TRY IT:
Omit every picture while you reproduce the entries that follow word for word.

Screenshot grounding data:
=-=-=
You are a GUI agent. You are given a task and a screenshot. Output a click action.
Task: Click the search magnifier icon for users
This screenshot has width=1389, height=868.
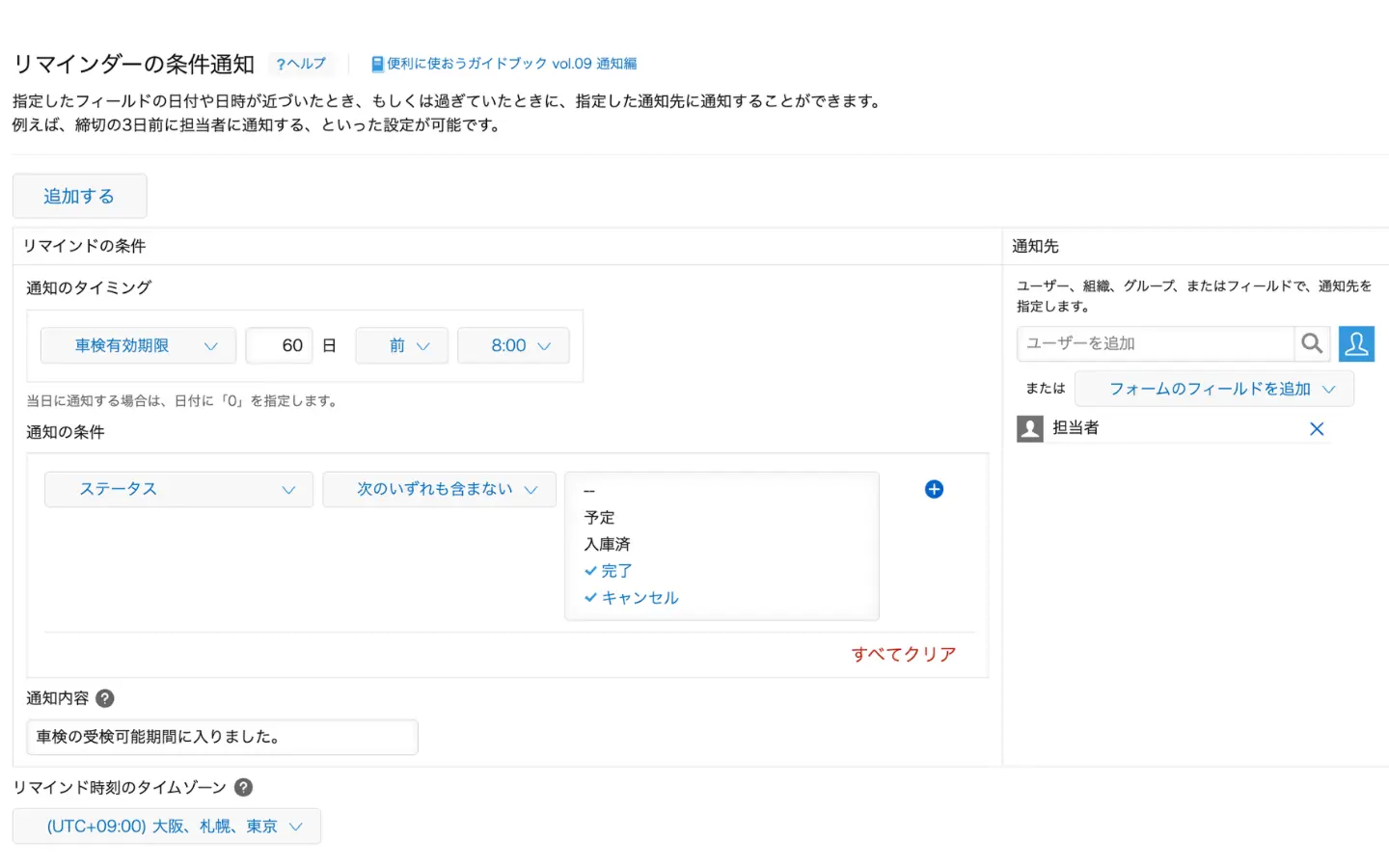[1312, 343]
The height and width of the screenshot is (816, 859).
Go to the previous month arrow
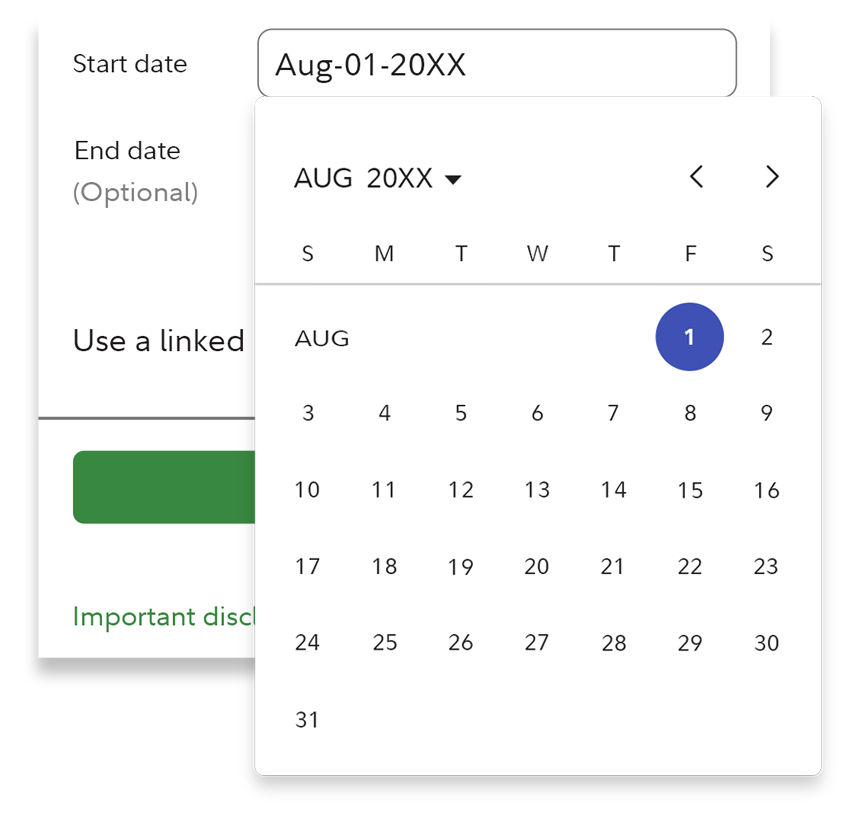[697, 177]
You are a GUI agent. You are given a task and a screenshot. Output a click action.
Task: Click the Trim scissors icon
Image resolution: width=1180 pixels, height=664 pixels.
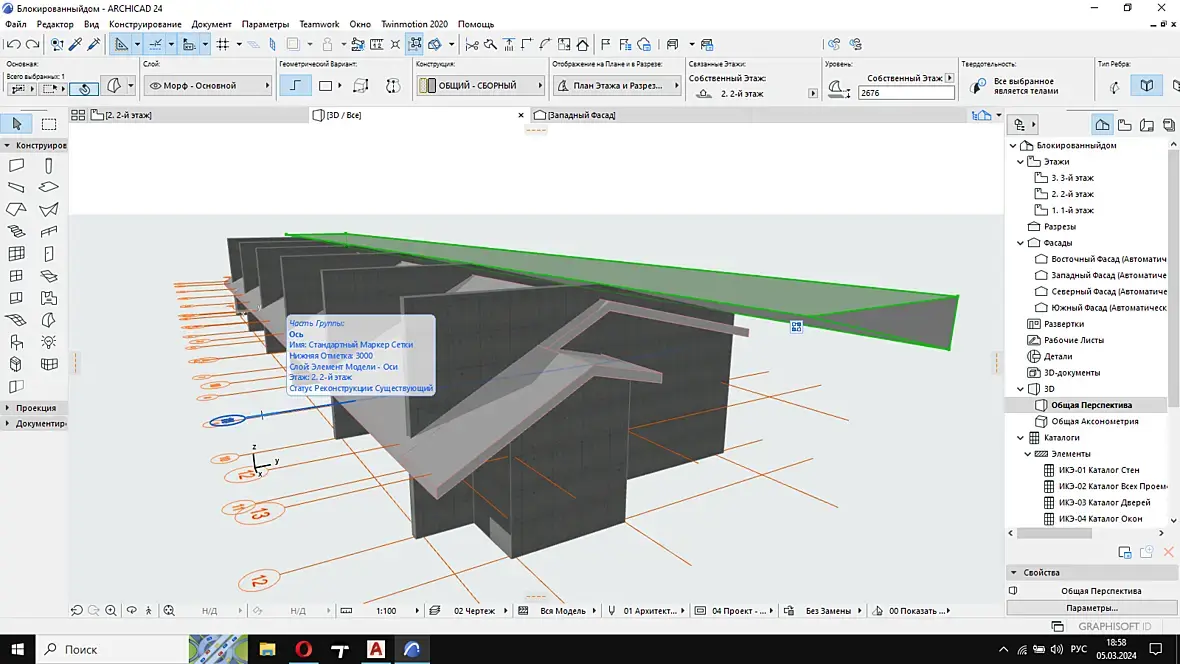[472, 44]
=-=-=
EXERCISE SOLUTION:
You are a GUI agent. You are given a task and a screenshot. Output a click action.
Task: Click the search magnifier icon for users
This screenshot has width=1389, height=868.
[1312, 343]
The height and width of the screenshot is (816, 859).
Go to the previous month arrow
[697, 177]
You are a GUI agent. You are given a task and a screenshot. Output a click action.
Task: Click the Trim scissors icon
Image resolution: width=1180 pixels, height=664 pixels.
[472, 44]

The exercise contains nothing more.